I was in William Inge’s last performed play, “Don’t Go Gentle.”

It was early 1967 and we were doing it at the Actors Studio (West) for invited audiences. Jack Garfein was our director and Inge sat in on most of our rehearsals, occasionally re-writing.

I played one of three characters who were onstage all the time, three condemned men on Death Row, waiting to be executed. My character, “Archie,” was the central one and was overtly homosexual, the only specified homosexual, I believe, in any Inge play.

I knew very little about homosexuality at the time and was very young. At one point I was having trouble with my big speech. In it I had to say, laughing ironically, to a priest (if I remember right) as I was about to be taken out to the gas chamber: “Death my enemy? I’d say life is my enemy, Father.” Or something like that.

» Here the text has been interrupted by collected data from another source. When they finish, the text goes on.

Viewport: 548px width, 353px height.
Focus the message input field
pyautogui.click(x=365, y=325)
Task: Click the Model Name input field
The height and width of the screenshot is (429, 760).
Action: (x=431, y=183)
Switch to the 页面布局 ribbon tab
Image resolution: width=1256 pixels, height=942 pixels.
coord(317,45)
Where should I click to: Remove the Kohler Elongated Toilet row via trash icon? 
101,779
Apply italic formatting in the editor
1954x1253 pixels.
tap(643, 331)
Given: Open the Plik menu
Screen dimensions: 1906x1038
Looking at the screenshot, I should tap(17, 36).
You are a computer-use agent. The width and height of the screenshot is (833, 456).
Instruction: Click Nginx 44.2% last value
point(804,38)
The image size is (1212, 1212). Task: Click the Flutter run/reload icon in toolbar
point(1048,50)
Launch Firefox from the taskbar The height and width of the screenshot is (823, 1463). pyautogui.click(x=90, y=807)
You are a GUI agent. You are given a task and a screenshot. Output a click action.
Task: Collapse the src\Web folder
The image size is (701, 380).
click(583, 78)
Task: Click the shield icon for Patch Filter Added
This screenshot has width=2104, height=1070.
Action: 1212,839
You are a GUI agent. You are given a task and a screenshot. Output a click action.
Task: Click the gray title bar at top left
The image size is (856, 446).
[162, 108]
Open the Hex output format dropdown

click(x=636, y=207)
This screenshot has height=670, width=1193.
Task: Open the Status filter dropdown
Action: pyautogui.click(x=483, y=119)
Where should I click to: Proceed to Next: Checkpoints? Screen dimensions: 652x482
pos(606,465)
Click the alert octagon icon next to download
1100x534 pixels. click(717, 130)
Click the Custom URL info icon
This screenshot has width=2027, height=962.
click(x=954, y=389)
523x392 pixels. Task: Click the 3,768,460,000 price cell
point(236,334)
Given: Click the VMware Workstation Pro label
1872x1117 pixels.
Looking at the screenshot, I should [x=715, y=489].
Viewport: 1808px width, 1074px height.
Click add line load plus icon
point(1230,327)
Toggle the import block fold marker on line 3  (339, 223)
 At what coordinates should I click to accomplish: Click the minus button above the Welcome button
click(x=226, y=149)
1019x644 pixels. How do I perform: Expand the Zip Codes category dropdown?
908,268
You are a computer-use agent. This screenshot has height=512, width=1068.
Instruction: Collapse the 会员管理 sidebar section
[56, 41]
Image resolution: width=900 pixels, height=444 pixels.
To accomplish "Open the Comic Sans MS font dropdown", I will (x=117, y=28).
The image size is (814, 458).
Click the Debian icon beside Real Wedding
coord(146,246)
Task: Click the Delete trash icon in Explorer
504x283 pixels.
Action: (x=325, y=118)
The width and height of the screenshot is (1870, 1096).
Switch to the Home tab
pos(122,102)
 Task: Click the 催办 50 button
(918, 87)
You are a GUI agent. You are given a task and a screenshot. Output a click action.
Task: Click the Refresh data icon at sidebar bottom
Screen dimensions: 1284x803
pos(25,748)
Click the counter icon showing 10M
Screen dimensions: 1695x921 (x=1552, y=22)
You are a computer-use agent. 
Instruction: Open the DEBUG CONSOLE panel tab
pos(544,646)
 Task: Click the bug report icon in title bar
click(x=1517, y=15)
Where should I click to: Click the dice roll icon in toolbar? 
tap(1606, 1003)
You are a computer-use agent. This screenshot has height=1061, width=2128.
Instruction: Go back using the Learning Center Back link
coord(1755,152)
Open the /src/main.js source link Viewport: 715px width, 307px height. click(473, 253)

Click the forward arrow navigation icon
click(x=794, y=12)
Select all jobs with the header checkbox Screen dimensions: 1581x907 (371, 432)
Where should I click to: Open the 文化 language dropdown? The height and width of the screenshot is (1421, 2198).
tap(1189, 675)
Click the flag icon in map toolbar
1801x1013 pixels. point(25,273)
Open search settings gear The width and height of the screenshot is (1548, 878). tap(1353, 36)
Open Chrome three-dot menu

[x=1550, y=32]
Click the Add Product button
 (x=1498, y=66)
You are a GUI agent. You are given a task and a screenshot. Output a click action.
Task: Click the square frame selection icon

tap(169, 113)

In any case, I was in my early 20s and didn’t really understand the meaning of the crucial phrase.

On a break, I wandered over to the back of the theater where Inge had been sitting quietly watching us run through the play. I asked him what the phrase meant: “Life is my enemy.”

As I recall he looked up at me, startled, and simply said: “Well, isn’t it?”

It wasn’t very helpful at the time.

After reading Dan Sullivan’s article (“William Inge: The Cost of Disregard,” April 6), I finally understood what he meant.

I wish I’d been a little older at the time.